• Required action
Within the entries below, find every line that has the string "selector", then copy it.

• Records for this exercise
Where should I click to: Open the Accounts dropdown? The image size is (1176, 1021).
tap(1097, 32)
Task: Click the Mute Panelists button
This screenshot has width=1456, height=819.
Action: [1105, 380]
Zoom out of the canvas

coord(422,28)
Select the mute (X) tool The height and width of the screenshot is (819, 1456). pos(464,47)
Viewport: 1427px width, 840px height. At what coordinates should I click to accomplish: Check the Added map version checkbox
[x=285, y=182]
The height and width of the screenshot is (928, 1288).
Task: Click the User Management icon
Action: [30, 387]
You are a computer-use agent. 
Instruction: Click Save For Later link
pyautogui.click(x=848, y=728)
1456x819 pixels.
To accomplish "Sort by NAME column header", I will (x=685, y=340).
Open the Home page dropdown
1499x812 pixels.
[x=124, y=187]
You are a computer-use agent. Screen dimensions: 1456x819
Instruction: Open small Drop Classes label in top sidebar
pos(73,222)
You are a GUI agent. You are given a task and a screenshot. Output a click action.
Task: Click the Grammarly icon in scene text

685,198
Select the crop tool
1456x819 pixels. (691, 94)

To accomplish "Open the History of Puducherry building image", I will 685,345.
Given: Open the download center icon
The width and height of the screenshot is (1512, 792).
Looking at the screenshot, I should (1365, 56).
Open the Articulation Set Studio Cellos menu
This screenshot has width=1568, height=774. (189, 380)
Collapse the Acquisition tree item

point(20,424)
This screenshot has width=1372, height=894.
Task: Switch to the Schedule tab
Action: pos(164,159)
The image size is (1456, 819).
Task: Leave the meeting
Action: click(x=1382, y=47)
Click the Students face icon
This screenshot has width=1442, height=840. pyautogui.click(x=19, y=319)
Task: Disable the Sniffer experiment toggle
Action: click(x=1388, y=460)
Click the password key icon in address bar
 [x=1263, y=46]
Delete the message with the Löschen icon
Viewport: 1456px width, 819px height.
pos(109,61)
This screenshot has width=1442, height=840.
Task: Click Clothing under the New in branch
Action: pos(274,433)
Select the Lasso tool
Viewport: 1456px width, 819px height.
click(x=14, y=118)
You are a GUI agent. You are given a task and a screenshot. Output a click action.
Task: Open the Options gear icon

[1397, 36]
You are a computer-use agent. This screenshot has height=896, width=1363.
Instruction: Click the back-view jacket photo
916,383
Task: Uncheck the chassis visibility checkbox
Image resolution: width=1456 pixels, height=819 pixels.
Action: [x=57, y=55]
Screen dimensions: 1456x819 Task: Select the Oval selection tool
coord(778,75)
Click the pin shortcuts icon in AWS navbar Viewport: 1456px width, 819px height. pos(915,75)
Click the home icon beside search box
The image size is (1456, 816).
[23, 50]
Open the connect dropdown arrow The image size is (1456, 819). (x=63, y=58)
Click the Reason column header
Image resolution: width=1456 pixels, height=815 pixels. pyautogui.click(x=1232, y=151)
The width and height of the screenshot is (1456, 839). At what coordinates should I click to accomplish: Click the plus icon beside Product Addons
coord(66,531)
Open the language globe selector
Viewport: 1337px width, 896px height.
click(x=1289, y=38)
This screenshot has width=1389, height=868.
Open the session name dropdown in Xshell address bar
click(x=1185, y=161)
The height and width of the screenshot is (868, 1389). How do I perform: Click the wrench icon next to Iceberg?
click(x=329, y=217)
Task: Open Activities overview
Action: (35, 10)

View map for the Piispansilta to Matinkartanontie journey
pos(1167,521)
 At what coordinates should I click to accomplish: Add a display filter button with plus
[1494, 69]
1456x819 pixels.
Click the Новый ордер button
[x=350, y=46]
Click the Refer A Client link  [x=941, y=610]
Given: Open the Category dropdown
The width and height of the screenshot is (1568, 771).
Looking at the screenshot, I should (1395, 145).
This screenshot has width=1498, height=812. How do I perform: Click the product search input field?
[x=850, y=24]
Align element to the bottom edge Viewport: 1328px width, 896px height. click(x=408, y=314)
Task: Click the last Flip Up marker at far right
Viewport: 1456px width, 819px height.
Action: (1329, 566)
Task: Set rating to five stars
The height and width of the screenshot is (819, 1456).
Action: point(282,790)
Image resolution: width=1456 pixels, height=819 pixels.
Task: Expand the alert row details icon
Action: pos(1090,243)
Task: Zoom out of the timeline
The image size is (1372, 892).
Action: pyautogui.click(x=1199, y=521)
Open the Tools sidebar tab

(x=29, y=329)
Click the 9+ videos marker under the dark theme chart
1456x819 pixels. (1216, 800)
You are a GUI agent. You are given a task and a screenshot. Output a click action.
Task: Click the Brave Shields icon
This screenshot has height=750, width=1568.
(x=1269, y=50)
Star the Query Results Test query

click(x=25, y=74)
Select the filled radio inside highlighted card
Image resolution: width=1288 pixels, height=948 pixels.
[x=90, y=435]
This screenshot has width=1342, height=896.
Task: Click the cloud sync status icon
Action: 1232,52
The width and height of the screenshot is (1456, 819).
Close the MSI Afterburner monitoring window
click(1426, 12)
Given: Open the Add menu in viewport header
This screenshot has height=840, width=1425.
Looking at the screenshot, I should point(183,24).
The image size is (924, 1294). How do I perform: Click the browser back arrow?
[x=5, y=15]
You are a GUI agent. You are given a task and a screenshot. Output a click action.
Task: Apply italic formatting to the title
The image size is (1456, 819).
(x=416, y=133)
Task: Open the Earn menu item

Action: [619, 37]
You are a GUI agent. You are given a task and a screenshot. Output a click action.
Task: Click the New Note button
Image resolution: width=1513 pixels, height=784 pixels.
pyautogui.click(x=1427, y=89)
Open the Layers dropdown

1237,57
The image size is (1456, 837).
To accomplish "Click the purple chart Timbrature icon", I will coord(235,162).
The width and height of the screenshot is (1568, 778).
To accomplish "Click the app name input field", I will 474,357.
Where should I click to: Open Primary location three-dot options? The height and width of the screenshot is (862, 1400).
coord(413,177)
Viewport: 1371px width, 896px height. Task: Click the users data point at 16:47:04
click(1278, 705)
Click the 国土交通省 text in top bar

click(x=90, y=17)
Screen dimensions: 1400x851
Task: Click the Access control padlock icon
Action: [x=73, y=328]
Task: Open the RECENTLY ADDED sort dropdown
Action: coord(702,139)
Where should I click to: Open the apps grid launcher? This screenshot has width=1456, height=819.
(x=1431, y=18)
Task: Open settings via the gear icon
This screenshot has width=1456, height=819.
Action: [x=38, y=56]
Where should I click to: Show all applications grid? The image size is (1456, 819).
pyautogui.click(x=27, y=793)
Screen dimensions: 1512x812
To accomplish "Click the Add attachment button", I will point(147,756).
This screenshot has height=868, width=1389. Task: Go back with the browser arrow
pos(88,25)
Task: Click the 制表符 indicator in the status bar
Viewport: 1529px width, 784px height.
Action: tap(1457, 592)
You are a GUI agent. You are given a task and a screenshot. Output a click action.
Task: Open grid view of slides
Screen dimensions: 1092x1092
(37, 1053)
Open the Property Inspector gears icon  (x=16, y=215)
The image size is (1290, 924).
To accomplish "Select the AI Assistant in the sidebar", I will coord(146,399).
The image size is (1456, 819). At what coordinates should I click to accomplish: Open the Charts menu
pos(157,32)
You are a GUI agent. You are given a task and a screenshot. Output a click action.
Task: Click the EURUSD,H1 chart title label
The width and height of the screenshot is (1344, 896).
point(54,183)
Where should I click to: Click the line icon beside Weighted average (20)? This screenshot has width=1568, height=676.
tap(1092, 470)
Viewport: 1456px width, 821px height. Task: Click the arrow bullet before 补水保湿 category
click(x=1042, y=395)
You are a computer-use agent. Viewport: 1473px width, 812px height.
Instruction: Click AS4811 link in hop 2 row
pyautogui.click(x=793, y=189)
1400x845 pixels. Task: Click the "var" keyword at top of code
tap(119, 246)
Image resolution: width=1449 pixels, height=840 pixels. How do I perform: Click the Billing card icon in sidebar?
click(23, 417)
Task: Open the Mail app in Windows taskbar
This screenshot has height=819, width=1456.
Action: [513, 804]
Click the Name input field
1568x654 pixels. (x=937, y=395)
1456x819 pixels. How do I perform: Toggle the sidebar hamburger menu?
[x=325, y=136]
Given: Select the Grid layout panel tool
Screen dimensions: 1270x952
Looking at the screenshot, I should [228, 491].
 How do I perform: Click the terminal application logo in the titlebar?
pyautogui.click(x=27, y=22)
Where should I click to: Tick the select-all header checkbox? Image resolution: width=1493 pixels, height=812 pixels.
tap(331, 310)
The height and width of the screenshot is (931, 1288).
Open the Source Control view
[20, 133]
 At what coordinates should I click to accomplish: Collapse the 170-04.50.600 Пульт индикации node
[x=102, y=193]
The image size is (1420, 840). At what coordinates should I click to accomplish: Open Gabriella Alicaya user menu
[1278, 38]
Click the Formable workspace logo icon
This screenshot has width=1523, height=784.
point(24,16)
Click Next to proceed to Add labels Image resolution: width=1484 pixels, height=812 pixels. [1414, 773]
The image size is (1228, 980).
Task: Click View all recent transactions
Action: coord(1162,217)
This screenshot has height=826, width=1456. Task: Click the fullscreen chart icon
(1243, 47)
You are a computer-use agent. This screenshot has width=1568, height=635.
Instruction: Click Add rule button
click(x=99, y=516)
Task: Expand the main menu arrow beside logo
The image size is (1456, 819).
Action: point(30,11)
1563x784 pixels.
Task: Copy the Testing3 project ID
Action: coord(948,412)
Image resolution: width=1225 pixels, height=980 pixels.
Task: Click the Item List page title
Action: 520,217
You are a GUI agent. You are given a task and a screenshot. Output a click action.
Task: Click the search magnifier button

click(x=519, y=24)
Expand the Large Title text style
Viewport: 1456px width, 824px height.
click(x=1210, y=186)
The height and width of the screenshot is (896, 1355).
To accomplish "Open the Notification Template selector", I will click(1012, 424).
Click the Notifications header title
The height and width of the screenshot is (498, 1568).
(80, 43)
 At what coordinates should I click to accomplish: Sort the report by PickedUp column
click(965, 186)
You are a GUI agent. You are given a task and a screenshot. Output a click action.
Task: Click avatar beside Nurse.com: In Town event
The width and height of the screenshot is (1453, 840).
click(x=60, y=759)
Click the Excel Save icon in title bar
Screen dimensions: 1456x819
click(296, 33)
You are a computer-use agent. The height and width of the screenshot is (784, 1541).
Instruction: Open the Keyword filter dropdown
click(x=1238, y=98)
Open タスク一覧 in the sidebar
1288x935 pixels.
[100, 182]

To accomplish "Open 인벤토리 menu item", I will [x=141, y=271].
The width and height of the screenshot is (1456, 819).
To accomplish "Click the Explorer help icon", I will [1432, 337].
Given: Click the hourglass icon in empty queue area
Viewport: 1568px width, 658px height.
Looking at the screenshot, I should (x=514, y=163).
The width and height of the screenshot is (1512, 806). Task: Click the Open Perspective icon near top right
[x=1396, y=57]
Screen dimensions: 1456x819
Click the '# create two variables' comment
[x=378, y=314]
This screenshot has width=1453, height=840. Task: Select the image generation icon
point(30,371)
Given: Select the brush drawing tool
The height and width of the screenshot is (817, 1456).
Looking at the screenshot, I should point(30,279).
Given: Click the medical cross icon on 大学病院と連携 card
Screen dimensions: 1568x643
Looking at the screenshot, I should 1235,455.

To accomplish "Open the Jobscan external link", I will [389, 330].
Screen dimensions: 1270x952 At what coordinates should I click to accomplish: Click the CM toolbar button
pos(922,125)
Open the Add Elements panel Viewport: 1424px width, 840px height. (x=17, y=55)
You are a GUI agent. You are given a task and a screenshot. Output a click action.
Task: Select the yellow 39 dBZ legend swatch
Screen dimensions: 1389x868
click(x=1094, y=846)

• Answer space
Open the language globe selector
To accomplish "Open the Notification Template selector", I will click(1012, 424).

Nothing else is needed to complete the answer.